SUMBER:
Secuil Polemik Formalisasi Syariat
Pelaksanaan syariat Islam di Aceh telah membentuk budaya beragama yang begitu kuat, bahkan pada beberapa ibadah dapat mengalahkan pesan syariat itu sendiri.
Salah satunya adalah ibadah puasa. Bagaimana tidak, puasa yang dikuatkan pelaksanaannya dengan kultur yang kuat juga dapat mencederai nilai-nilai humanisme.
Puasa tidak diwajibkan bagi orang yang sedang dalam
bepergian. Artinya, para musafir boleh untuk tidak berpuasa. Ketika musafir
tidak berpuasa ia susah mendapatkan rumah makan, dikarenakan budaya pelaksanaan
syariat Islam melarang menjual makanan di ruang terbuka pada siang hari.
Bahkan pada tahap yang lebih serius penjual makanan di siang
hari dapat dianggap sebagai pelanggar syariat Islam. Tidak mudah memang untuk
menyeimbangi pelaksanaan syariat Islam dengan budaya bersyariat. Formalisasi
syariat terkadang memicu polemik.
Begitu sulitnya bagi musafir untuk mendapatkan makanan di
siang hari karena alasan syariat. Padahal, bagi musafir yang tidak berpuasa
juga sedang melaksanakan syariat Islam, yakni syariat untuk tidak berpuasa
dikarenakan sedang menempuh perjalanan.

TUGAS DAN LATIHAN:
a) Tampilkan tanpa perubahan bagian teks tentang formalisasi syariat yang diawali dengan kata-kata "Secuil Polemik Formalisasi" dan diakhiri dengan "terkadang memicu polemik.".
b) Dari teks tentang formalisasi syariat, sebutkan setiap kalimat yang memuat kata "musafir".

(Entri posisi item)

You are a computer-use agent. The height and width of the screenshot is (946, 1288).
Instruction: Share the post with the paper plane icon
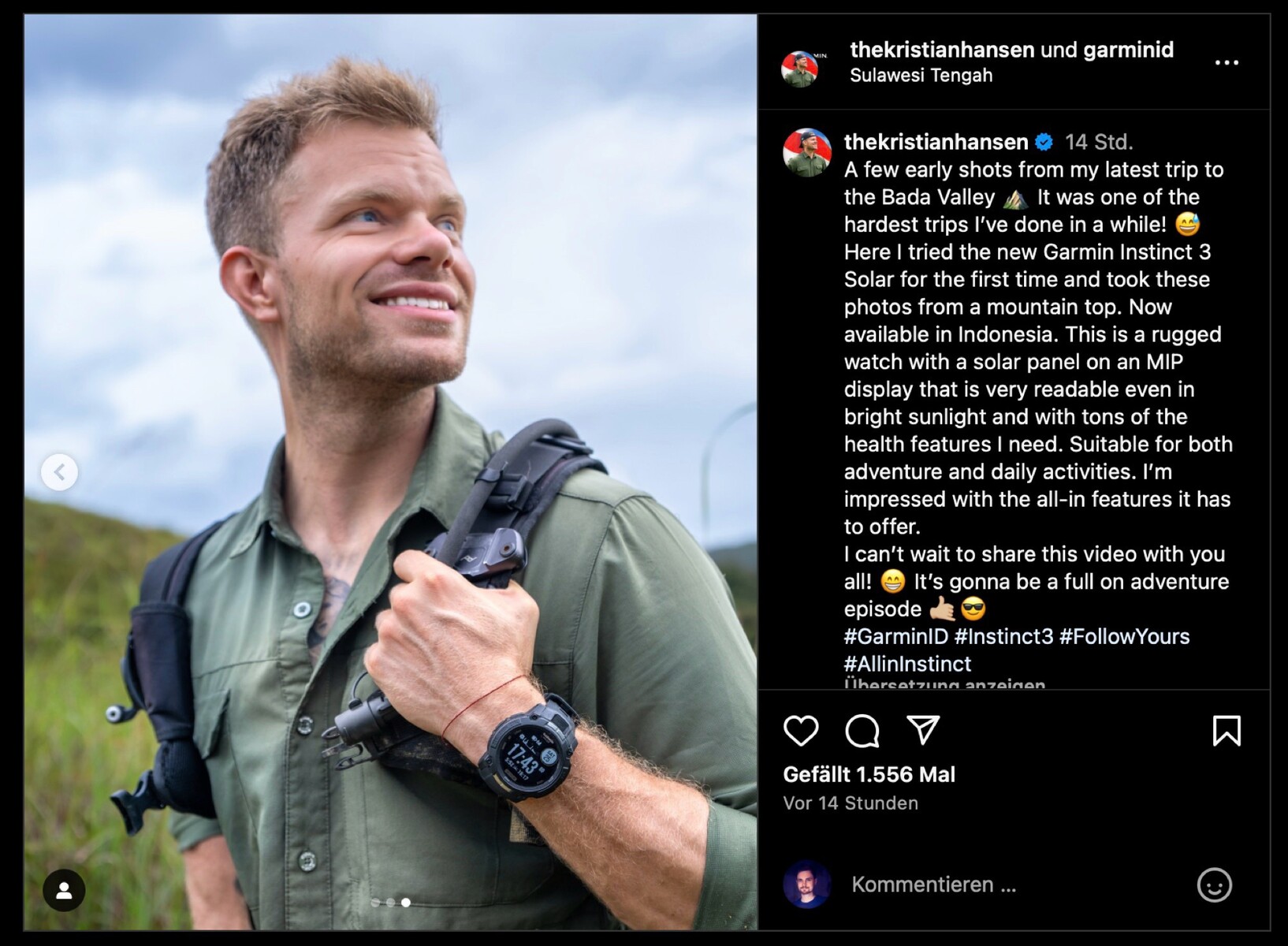click(923, 731)
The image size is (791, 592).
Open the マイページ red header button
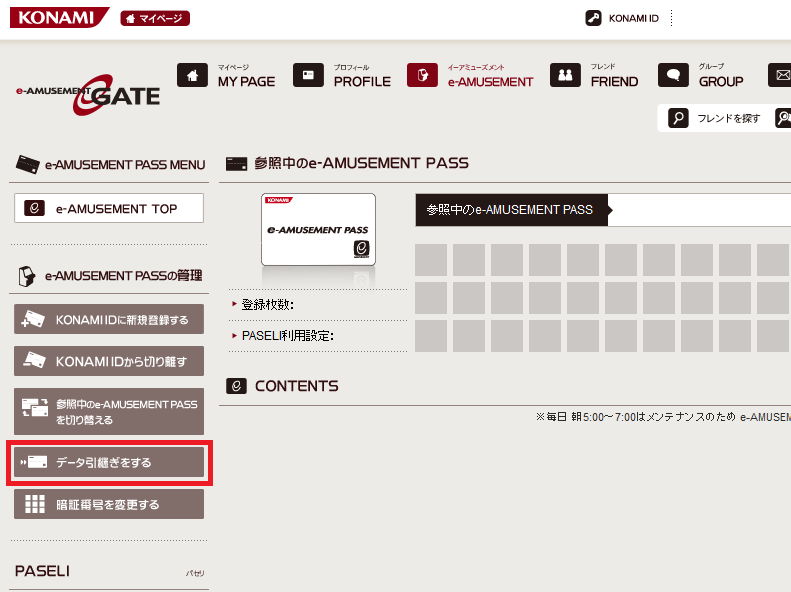click(x=155, y=18)
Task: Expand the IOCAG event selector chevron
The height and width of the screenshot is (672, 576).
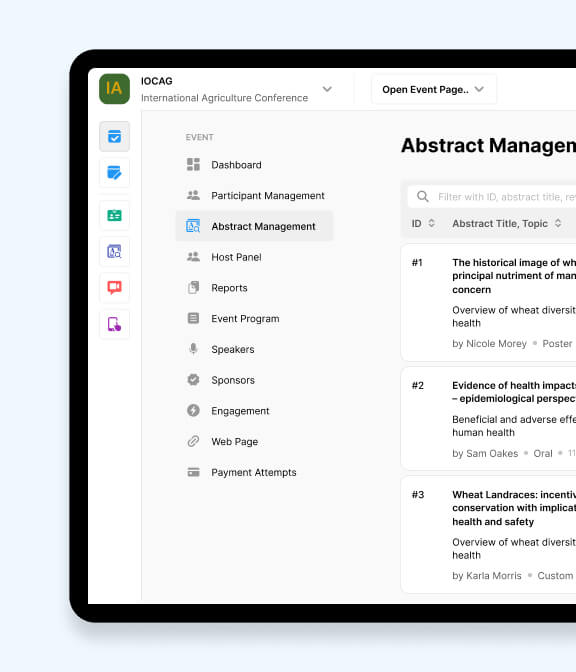Action: (x=327, y=89)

JAWABAN SETIAP TUGAS:
a)
Secuil Polemik Formalisasi Syariat
Pelaksanaan syariat Islam di Aceh telah membentuk budaya beragama yang begitu kuat, bahkan pada beberapa ibadah dapat mengalahkan pesan syariat itu sendiri.
Salah satunya adalah ibadah puasa. Bagaimana tidak, puasa yang dikuatkan pelaksanaannya dengan kultur yang kuat juga dapat mencederai nilai-nilai humanisme.
Puasa tidak diwajibkan bagi orang yang sedang dalam
bepergian. Artinya, para musafir boleh untuk tidak berpuasa. Ketika musafir
tidak berpuasa ia susah mendapatkan rumah makan, dikarenakan budaya pelaksanaan
syariat Islam melarang menjual makanan di ruang terbuka pada siang hari.
Bahkan pada tahap yang lebih serius penjual makanan di siang
hari dapat dianggap sebagai pelanggar syariat Islam. Tidak mudah memang untuk
menyeimbangi pelaksanaan syariat Islam dengan budaya bersyariat. Formalisasi
syariat terkadang memicu polemik.

b)
- Artinya, para musafir boleh untuk tidak berpuasa.
- Ketika musafir tidak berpuasa ia susah mendapatkan rumah makan, dikarenakan budaya pelaksanaan syariat Islam melarang menjual makanan di ruang terbuka pada siang hari.
- Begitu sulitnya bagi musafir untuk mendapatkan makanan di siang hari karena alasan syariat.
- Padahal, bagi musafir yang tidak berpuasa juga sedang melaksanakan syariat Islam, yakni syariat untuk tidak berpuasa dikarenakan sedang menempuh perjalanan.